Robots‌ ‌and‌ ‌AI‌ ‌in‌ ‌the‌ ‌Warehouse‌ ‌

Artificial intelligence (AI), robotics, and warehousing are three of the hottest buzzwords right now. Among all the hype, what is truly materializing in the industry? – A lot! “Dark” warehouses, where the lights can be switched off because robots do all the work, are becoming a reality. This is just the beginning. In the US and Europe, only up to 10% of warehouses have some level of robotic automation, and in developing countries, it is less than 1%. This article will explain the driving forces, the most powerful robots, and the challenges ahead.

Market Forces

More than 4 million robots will be deployed across 50.000+ warehouses by 2025, according to ABI Research, a market research firm. Concurrently, the warehouse automation market is expected to double from 15B USD to 30B USD by 2026.

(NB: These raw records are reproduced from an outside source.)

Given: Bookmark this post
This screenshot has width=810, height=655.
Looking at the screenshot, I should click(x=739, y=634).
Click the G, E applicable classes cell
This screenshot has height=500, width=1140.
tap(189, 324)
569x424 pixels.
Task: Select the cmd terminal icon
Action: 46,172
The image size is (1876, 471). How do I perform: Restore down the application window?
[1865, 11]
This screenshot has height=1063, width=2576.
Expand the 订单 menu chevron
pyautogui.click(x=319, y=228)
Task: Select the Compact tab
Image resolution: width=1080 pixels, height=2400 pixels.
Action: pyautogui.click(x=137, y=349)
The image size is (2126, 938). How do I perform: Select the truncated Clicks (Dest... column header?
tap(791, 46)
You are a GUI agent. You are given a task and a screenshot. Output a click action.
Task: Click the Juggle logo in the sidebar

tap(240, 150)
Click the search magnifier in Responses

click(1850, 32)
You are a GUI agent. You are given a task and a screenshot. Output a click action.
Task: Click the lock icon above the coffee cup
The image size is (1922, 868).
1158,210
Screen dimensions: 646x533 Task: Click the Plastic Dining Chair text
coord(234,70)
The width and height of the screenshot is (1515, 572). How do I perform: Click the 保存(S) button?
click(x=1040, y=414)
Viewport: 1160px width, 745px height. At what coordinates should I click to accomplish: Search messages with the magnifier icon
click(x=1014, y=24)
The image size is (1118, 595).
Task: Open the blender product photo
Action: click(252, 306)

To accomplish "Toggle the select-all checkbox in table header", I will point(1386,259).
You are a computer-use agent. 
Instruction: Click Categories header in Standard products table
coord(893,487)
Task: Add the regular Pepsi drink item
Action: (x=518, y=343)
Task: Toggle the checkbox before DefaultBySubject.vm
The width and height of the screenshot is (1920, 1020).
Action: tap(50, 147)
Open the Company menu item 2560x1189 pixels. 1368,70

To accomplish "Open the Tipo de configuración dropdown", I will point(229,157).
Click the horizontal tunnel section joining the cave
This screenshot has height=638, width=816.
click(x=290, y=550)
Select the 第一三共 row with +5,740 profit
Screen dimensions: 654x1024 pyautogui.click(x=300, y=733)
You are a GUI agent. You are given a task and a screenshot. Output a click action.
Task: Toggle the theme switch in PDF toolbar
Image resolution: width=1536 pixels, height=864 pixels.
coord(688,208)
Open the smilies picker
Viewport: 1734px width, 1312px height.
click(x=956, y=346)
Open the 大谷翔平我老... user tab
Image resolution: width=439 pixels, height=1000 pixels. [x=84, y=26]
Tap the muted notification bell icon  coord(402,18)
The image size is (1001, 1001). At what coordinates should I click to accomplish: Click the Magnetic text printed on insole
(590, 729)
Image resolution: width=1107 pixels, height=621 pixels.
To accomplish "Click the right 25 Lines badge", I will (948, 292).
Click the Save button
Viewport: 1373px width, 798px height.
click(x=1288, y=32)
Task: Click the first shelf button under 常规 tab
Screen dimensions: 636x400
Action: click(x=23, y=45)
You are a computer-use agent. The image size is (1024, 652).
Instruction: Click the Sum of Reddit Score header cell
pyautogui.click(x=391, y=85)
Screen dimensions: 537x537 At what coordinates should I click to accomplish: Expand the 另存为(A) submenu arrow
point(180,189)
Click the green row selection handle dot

Three driving forces are behind this sudden rapid adoption of robots and automation equipment. First, robots have become more capable due to sensor improvements (LiDAR) and advances in computer vision (e.g., mapping for mobile robots and pick-and-place for robot arms). Second, the price of robots has halved over the last two decades. Third, the rise of e-commerce,  COVID-19, and labor shortages have forced warehouse owners to look at alternatives for human labor.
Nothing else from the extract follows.